* **Record set**:
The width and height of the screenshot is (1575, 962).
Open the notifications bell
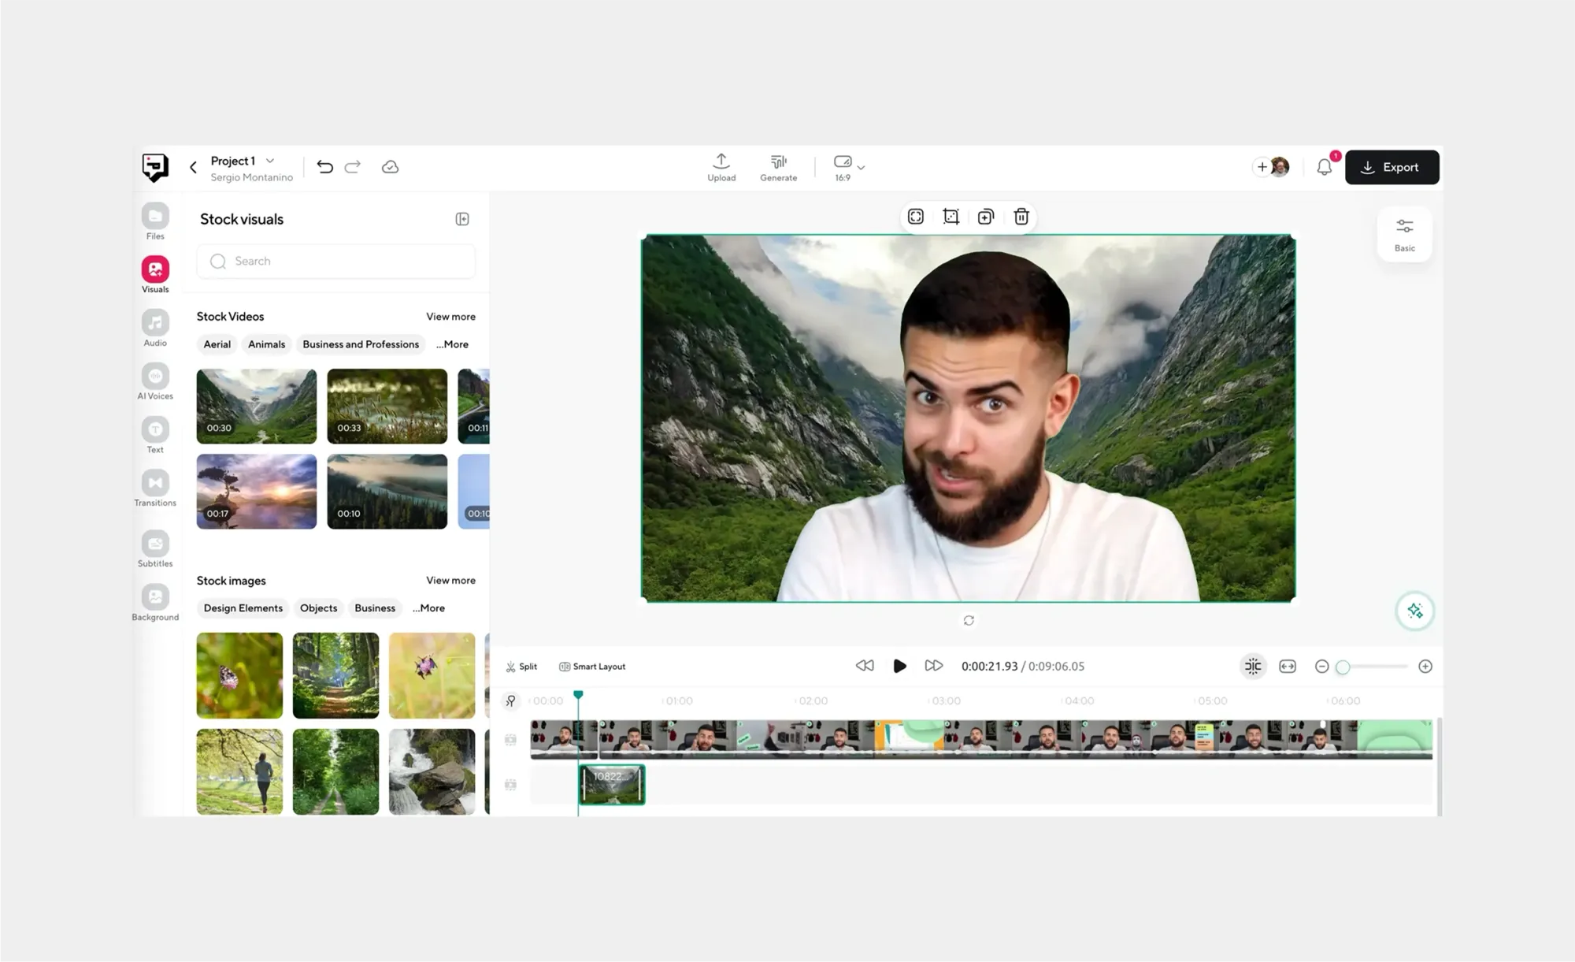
* * *
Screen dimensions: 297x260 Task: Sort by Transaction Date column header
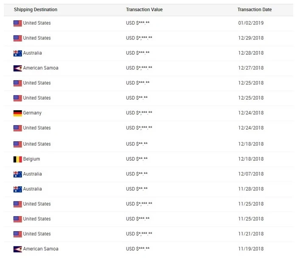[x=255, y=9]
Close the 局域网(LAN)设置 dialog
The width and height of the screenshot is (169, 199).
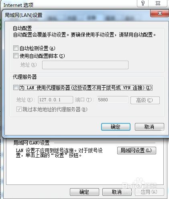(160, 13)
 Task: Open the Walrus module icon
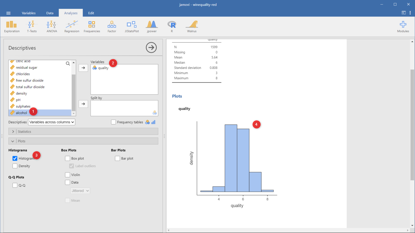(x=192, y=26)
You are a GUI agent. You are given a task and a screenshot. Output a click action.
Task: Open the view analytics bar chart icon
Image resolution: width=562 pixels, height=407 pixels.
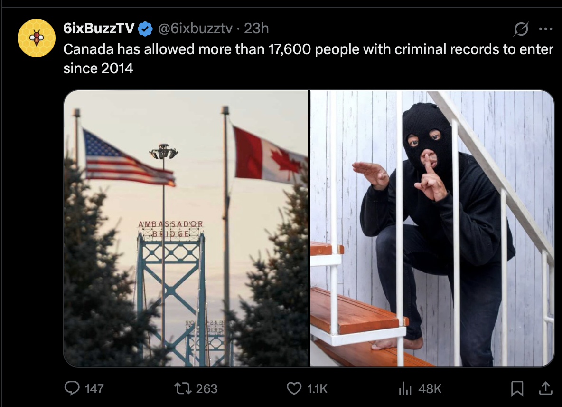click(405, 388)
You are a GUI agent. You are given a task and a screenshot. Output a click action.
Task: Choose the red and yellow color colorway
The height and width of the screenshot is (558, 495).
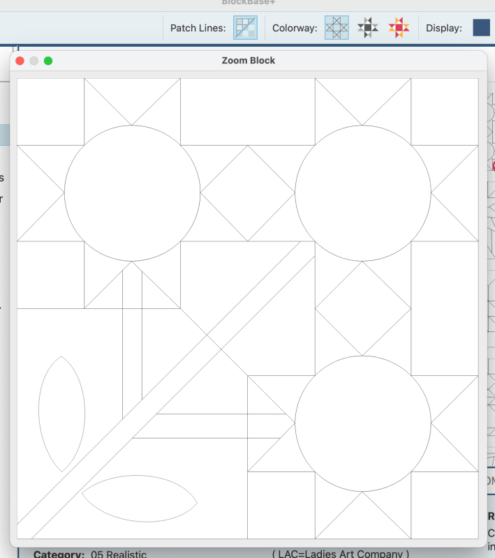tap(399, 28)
---
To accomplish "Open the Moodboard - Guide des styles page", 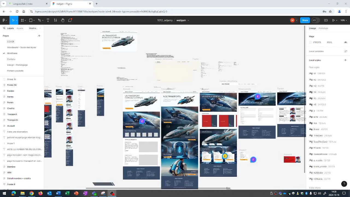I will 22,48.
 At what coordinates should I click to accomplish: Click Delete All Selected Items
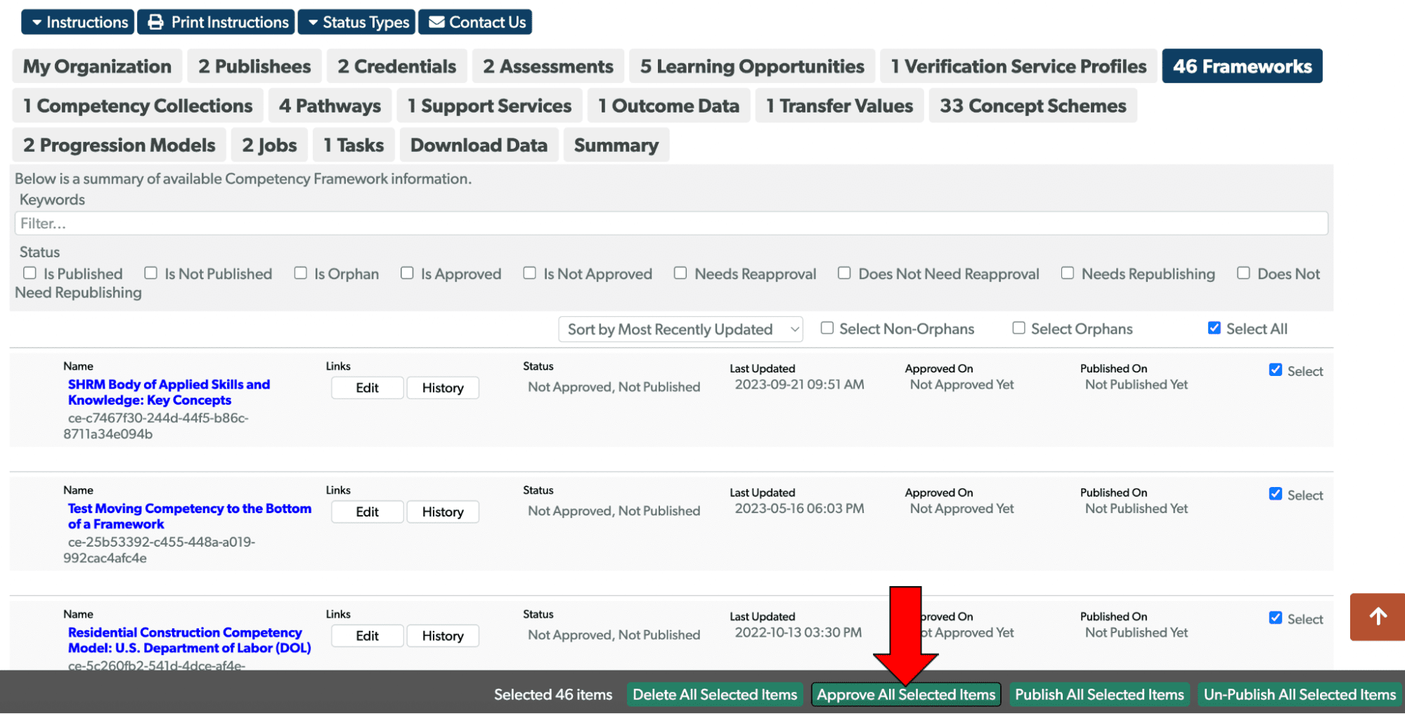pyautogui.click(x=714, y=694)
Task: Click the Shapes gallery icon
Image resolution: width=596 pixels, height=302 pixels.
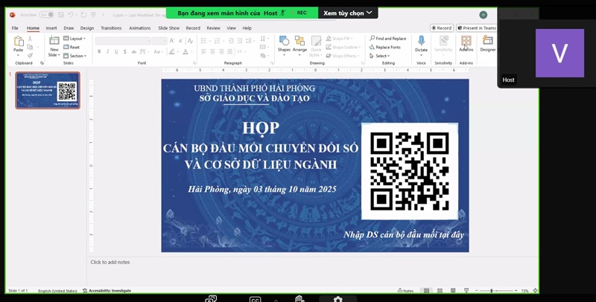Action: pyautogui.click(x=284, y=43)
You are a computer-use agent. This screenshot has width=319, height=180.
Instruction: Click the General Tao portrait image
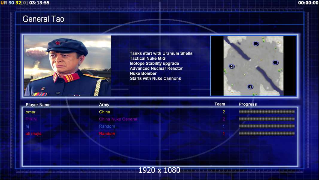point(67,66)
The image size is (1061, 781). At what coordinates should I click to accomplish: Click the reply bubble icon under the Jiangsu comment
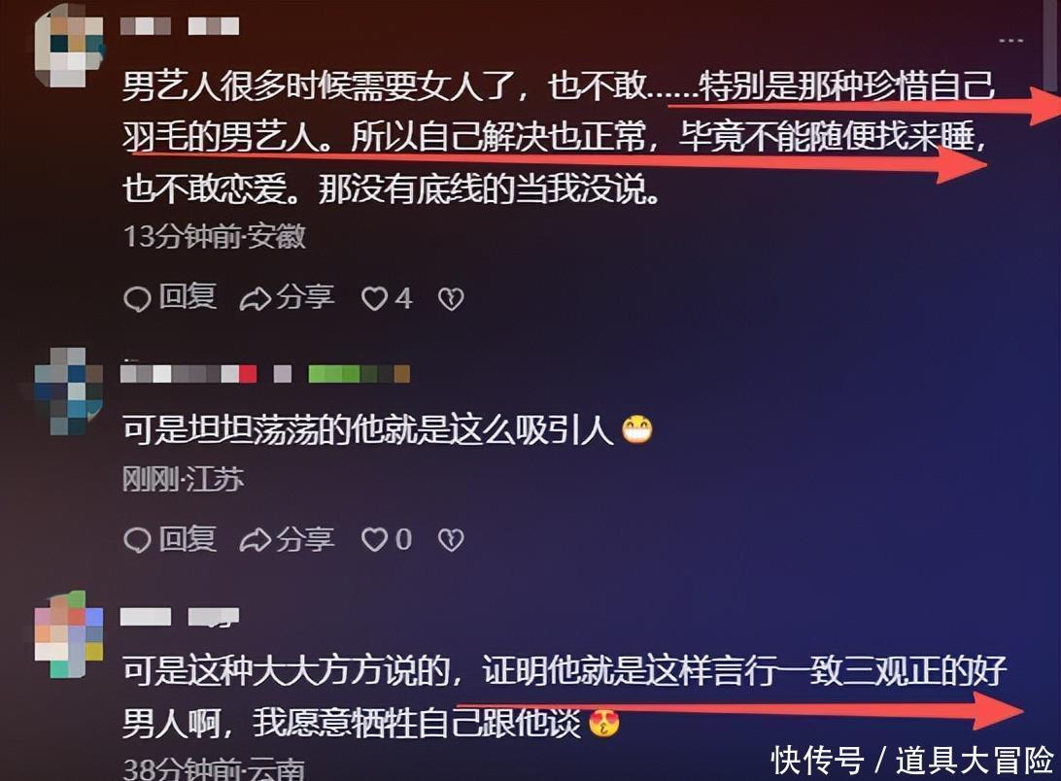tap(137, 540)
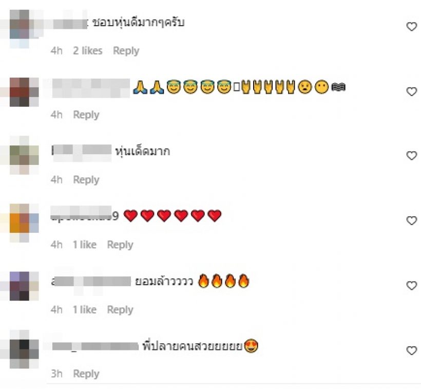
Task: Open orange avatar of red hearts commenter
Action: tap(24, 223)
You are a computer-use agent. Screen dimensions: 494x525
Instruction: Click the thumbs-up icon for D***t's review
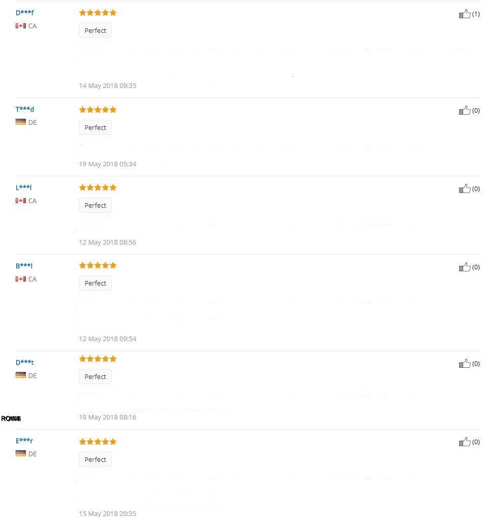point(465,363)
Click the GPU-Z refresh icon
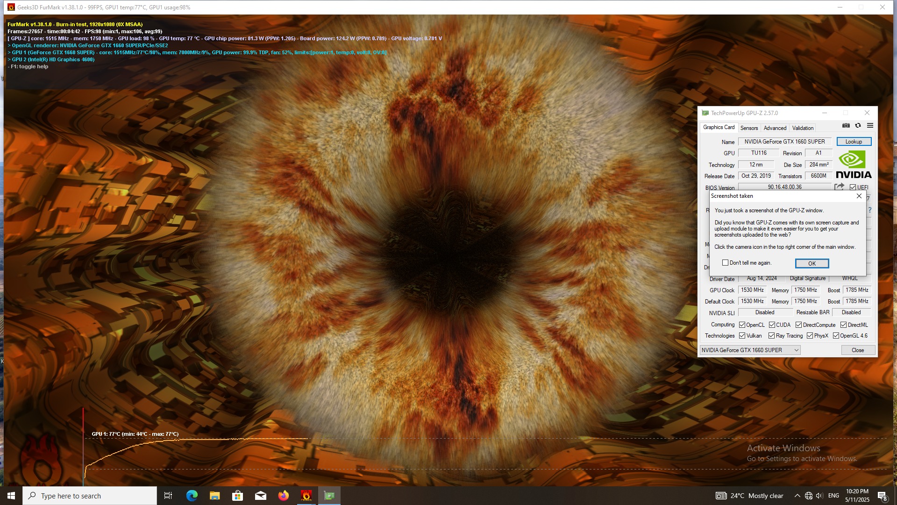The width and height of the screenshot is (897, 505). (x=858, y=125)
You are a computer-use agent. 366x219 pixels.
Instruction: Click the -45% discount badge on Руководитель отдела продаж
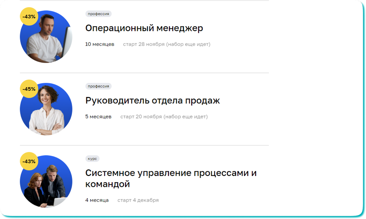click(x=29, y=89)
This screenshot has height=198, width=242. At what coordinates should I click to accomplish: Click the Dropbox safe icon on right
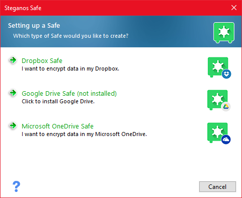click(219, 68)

* **Set problem**:
Output the records above again without changes, starting at the line that contains "The width and height of the screenshot is (1575, 962)." and ending at the line that contains "Open the notifications bell", including both. Give only those lines.

* **Output of the exercise**:
The width and height of the screenshot is (1575, 962).
Open the notifications bell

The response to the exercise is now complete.